Your goal:
Repeat every line of the following material exactly.

Dataset records:
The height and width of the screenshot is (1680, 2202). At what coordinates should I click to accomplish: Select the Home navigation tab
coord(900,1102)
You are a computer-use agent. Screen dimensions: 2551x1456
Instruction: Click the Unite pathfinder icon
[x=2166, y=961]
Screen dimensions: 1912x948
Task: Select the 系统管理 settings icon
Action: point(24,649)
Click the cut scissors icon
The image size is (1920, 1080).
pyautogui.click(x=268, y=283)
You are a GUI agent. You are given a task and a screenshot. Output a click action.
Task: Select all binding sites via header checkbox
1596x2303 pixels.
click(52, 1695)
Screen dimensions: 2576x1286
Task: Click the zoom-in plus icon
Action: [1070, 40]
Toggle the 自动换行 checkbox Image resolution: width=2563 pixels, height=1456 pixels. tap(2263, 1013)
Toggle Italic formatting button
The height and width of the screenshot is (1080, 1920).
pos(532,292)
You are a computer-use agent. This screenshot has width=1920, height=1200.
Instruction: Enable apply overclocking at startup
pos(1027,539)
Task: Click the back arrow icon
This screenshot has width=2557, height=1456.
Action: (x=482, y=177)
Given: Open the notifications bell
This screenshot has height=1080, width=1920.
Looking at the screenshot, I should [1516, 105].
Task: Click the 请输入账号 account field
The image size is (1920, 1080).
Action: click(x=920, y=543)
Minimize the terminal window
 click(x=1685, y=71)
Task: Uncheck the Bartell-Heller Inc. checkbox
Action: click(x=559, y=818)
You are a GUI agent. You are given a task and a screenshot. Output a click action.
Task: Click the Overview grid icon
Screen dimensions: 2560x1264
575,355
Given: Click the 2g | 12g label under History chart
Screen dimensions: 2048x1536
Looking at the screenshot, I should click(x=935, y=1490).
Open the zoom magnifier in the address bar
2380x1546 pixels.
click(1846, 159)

Reply to the exercise:
The height and width of the screenshot is (1680, 2202). At what coordinates should I click to accomplish: Select the Home navigation tab
coord(900,1102)
You are a computer-use agent. Screen dimensions: 2551x1456
Instruction: Click the Unite pathfinder icon
[x=2166, y=961]
Screen dimensions: 1912x948
Task: Select the 系统管理 settings icon
Action: point(24,649)
Click the cut scissors icon
The image size is (1920, 1080).
pyautogui.click(x=268, y=283)
You are a GUI agent. You are given a task and a screenshot. Output a click action.
Task: Select all binding sites via header checkbox
1596x2303 pixels.
click(52, 1695)
Screen dimensions: 2576x1286
Task: Click the zoom-in plus icon
Action: [1070, 40]
Toggle the 自动换行 checkbox Image resolution: width=2563 pixels, height=1456 pixels. tap(2263, 1013)
Toggle Italic formatting button
The height and width of the screenshot is (1080, 1920).
pos(532,292)
You are a computer-use agent. This screenshot has width=1920, height=1200.
Instruction: Enable apply overclocking at startup
pos(1027,539)
Task: Click the back arrow icon
This screenshot has width=2557, height=1456.
Action: (x=482, y=177)
Given: Open the notifications bell
This screenshot has height=1080, width=1920.
Looking at the screenshot, I should [1516, 105].
Task: Click the 请输入账号 account field
The image size is (1920, 1080).
Action: click(x=920, y=543)
Minimize the terminal window
 click(x=1685, y=71)
Task: Uncheck the Bartell-Heller Inc. checkbox
Action: click(x=559, y=818)
You are a GUI agent. You are given a task and a screenshot. Output a click action.
Task: Click the Overview grid icon
Screen dimensions: 2560x1264
575,355
Given: Click the 2g | 12g label under History chart
Screen dimensions: 2048x1536
Looking at the screenshot, I should click(x=935, y=1490).
Open the zoom magnifier in the address bar
2380x1546 pixels.
click(1846, 159)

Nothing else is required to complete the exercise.